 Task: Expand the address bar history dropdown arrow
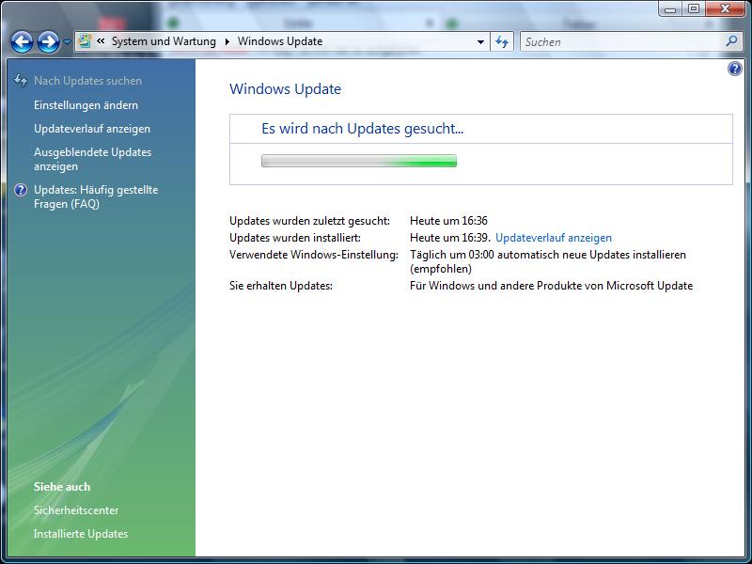tap(480, 41)
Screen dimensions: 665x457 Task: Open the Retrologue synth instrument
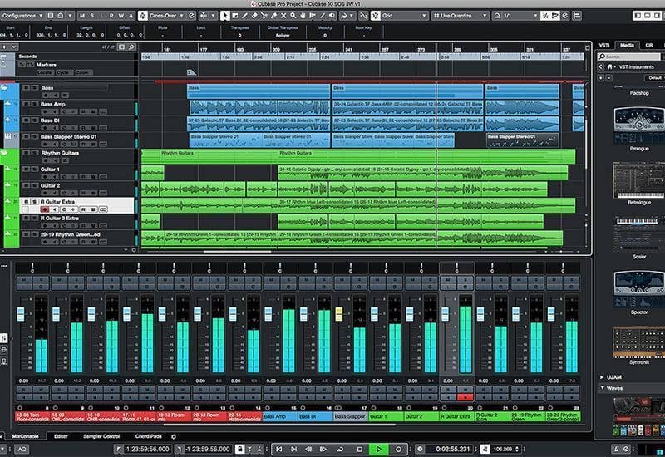click(638, 179)
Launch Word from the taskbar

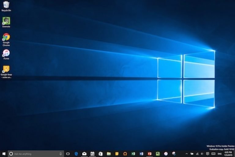pos(141,154)
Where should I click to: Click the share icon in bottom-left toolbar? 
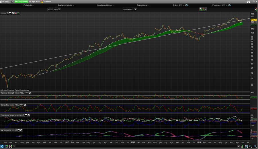point(2,146)
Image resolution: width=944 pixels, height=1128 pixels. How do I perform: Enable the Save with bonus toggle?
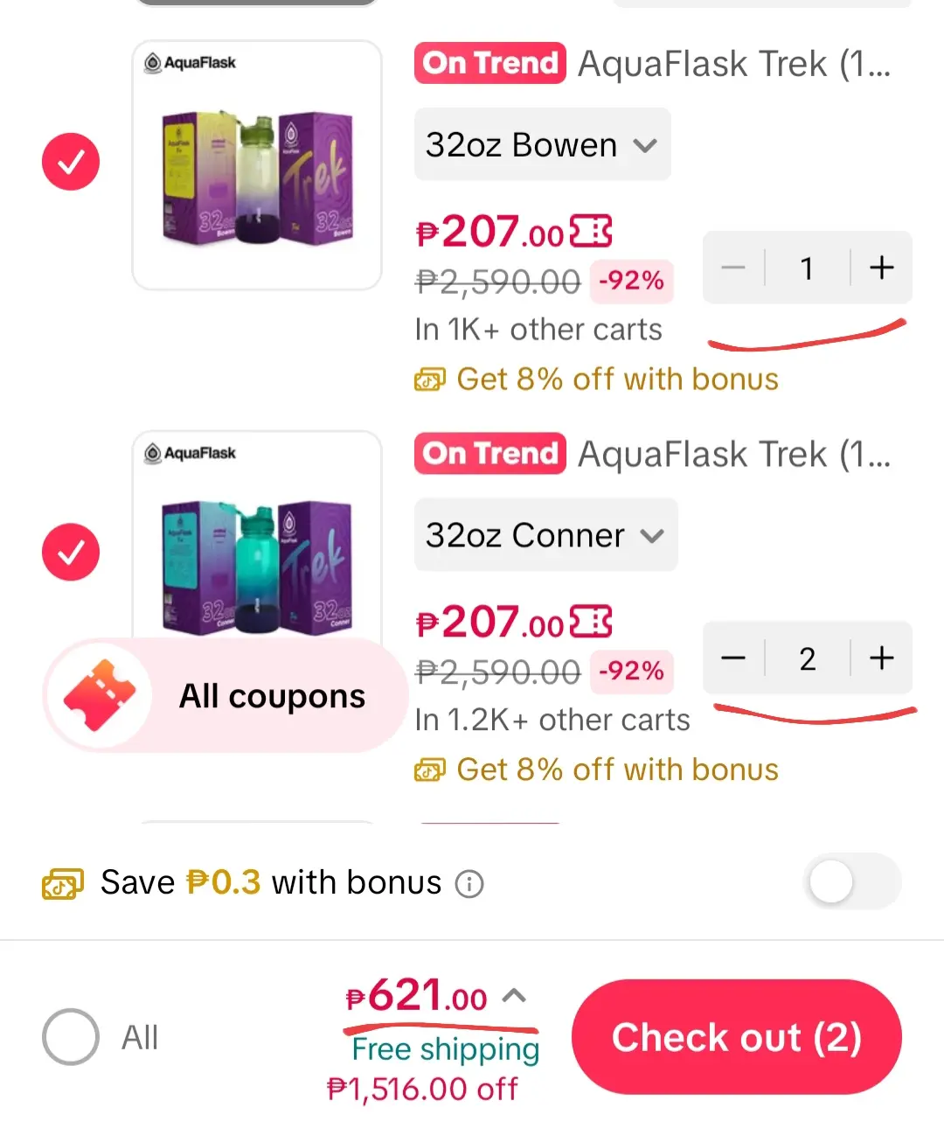point(852,882)
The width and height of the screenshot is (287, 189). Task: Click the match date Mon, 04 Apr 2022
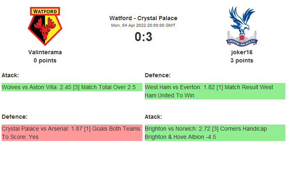[144, 25]
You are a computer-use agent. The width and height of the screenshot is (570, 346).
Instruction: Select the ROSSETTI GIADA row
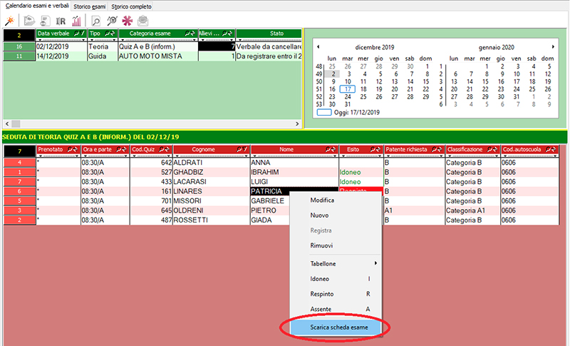(214, 220)
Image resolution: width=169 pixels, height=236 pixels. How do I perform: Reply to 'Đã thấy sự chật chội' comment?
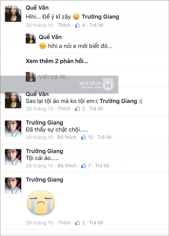(x=105, y=137)
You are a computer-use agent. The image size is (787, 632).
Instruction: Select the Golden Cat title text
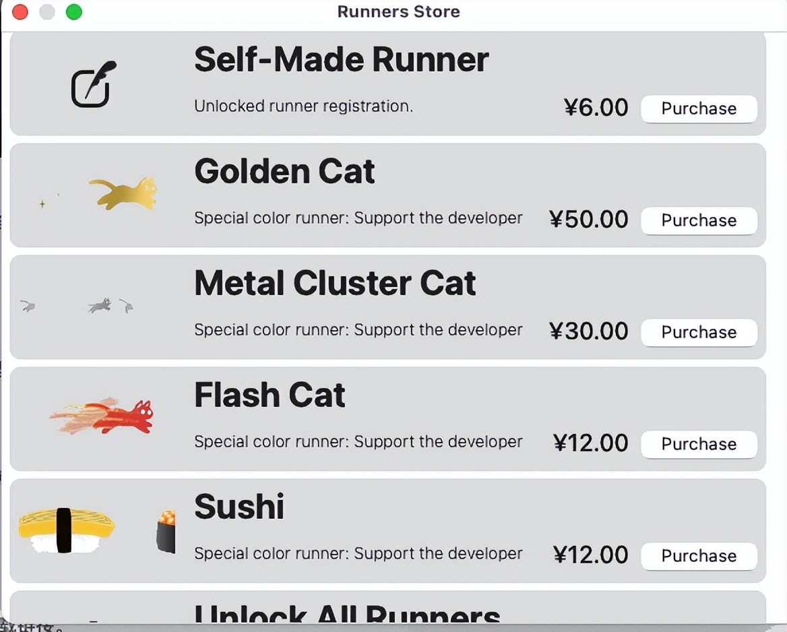coord(284,172)
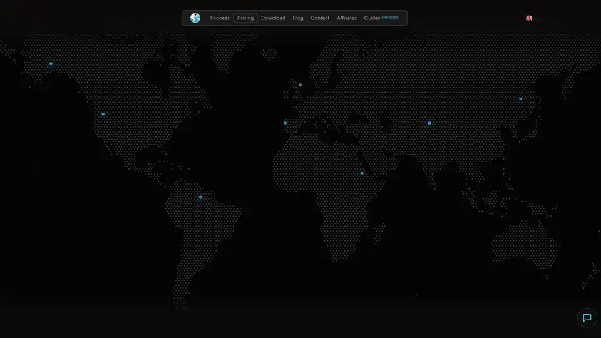
Task: Click the globe logo in the navbar
Action: [x=195, y=18]
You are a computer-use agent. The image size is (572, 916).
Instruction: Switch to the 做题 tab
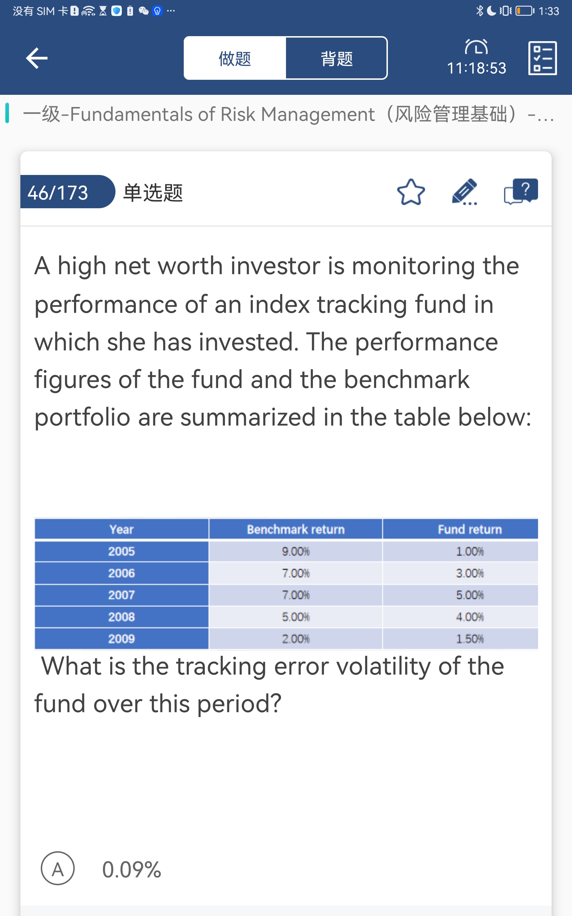(235, 58)
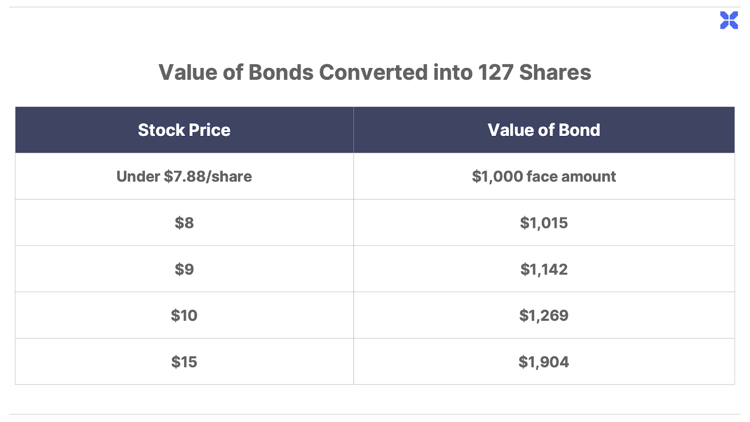The height and width of the screenshot is (422, 750).
Task: Click the number 127 in the title
Action: [495, 73]
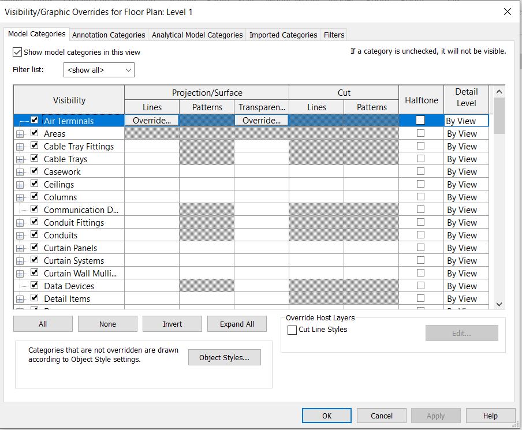The image size is (522, 430).
Task: Uncheck the Cut Line Styles option
Action: click(292, 330)
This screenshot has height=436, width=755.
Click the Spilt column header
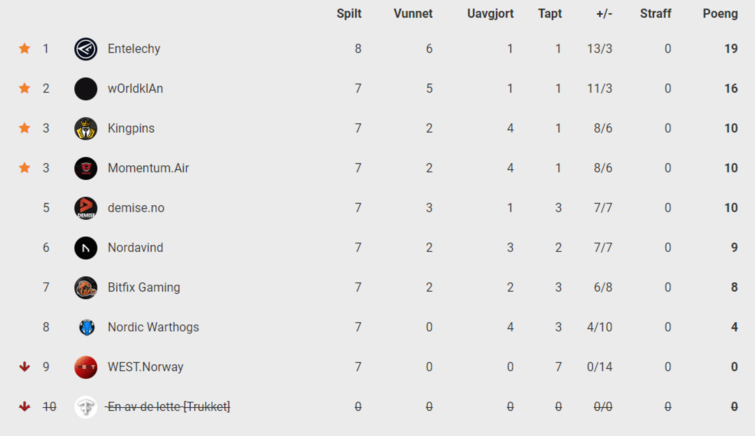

####################

▸ **PROBLEM REQUIREMENTS**
With every picture left out, print exactly the lines from the one containing "Where should I" through the final line of the material above.

▸ **ANSWER TO THIS EXERCISE**
Where should I click to: Click the share icon in bottom-left toolbar? 
point(2,146)
Image resolution: width=944 pixels, height=1128 pixels. How do I perform: Enable the Save with bonus toggle?
point(852,882)
The width and height of the screenshot is (287, 189). Task: Click the match date Mon, 04 Apr 2022
[144, 25]
You are a computer-use agent. The width and height of the screenshot is (570, 346).
Instruction: Select the ROSSETTI GIADA row
(214, 220)
Image resolution: width=169 pixels, height=236 pixels. How do I perform: Reply to 'Đã thấy sự chật chội' comment?
(x=105, y=137)
You are a computer-use agent. The image size is (787, 632).
Instruction: Select the Golden Cat title text
coord(284,172)
Task: Click the globe logo in the navbar
Action: [x=195, y=18]
You are a computer-use agent. The image size is (572, 916).
Instruction: Switch to the 做题 tab
(235, 58)
The height and width of the screenshot is (422, 750).
Task: Click the number 127 in the title
Action: [495, 73]
The image size is (522, 430).
Task: Uncheck the Cut Line Styles option
Action: click(292, 330)
This screenshot has height=436, width=755.
Click the Spilt column header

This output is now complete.